An advocate for Latino voters said in an Arizona Week interview that the ruling opens the door to more problems with voter suppression, which he said remains an issue in Arizona.
“We still struggle with discrimination, and things like voter ID laws that just put on unnecessary barriers, not only for Latino voters but everybody, to stop them from the easiest path to voting in every election,” said Francisco Heredia, national field director for Mi Familia Vota, a Phoenix-based organization.
An official of the Goldwater Institute disagreed.
“All of the protections that people think of when they think of the Voting Rights Act – guaranteeing access to the ballot, prohibiting discrimination – they remain intact," said Clint Bolick, vice president for litigation at Goldwater in Phoenix. "Nothing that was illegal yesterday is legal today.”
On behalf of the Goldwater Institute, Bolick, on more than one occasion, offered to cover the state's legal costs if it challenged the Voting Rights Act.
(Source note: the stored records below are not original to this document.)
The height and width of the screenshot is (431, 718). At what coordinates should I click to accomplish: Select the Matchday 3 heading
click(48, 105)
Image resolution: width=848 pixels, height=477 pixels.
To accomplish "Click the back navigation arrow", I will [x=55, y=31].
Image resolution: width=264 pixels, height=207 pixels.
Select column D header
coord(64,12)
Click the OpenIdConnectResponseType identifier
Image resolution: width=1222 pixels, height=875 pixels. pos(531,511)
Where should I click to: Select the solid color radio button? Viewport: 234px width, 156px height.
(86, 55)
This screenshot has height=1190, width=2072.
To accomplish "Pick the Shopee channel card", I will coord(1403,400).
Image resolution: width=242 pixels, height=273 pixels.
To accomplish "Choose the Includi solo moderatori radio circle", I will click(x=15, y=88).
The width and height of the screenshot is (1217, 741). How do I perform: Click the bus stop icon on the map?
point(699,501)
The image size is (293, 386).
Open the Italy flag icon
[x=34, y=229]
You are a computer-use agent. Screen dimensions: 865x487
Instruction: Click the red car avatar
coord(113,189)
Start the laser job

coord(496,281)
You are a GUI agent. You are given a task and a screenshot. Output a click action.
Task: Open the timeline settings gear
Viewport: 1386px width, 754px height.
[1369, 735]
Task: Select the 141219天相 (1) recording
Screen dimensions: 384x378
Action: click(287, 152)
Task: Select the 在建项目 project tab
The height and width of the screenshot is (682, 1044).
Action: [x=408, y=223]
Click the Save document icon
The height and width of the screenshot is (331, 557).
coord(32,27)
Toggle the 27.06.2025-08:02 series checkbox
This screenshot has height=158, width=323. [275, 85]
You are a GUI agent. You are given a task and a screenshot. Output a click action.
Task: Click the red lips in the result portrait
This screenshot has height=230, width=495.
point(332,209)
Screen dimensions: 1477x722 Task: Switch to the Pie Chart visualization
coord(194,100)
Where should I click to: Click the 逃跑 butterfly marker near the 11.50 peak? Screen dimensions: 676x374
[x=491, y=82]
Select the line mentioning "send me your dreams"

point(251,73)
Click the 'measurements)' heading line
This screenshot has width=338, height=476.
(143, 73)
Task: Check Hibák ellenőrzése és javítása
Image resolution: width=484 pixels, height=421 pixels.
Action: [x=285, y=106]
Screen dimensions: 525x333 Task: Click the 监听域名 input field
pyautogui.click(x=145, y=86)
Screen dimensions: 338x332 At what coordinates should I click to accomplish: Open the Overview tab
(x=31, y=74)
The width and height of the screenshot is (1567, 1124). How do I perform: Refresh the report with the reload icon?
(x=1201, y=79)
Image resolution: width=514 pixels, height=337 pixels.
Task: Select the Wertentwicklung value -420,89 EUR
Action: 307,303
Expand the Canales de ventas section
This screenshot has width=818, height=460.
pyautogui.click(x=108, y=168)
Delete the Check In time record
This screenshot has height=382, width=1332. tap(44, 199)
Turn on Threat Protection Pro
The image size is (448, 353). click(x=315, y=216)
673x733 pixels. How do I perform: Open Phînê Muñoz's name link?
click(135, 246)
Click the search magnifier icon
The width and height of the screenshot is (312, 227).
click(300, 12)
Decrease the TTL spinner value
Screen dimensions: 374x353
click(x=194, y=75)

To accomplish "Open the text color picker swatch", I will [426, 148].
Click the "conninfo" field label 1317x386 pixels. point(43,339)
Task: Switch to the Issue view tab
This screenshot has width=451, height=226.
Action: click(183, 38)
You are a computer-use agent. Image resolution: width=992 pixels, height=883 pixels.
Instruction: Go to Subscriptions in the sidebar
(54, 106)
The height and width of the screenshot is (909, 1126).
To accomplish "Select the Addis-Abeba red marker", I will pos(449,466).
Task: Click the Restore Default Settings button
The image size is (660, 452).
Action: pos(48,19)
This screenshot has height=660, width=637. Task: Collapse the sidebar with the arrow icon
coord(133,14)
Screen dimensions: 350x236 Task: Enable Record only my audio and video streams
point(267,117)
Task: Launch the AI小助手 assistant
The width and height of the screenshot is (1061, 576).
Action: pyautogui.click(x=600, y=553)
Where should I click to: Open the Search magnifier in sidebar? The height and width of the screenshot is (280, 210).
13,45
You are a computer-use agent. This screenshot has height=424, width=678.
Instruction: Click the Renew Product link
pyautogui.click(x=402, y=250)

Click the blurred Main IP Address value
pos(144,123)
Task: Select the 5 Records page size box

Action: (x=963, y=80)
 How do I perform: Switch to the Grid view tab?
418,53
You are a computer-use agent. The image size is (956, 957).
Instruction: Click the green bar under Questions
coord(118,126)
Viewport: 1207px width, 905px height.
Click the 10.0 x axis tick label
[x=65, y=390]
State officials never took him up on the offer.
Bolick said Arizona never should have been subject to pre-clearance, because it never did anything as blatantly discriminatory as what Southern states were doing in attempting to keep blacks from voting in the 1960s.
Heredia said the state still should be under pre-clearance, because voter suppression and discrimination continues. He cited the Legislature's passage two weeks ago of a package of early-voting reforms, including a purge of the permanent early-voter mailing list and limits on who can collect and deliver early ballots.
Bolick said that before Tuesday's Supreme Court ruling, Arizona officials would have been required to seek pre-clearance from the U.S. Justice Department before enacting the legislation. Now, the law takes effect without federal review, something Bolick called a victory for state sovereignty.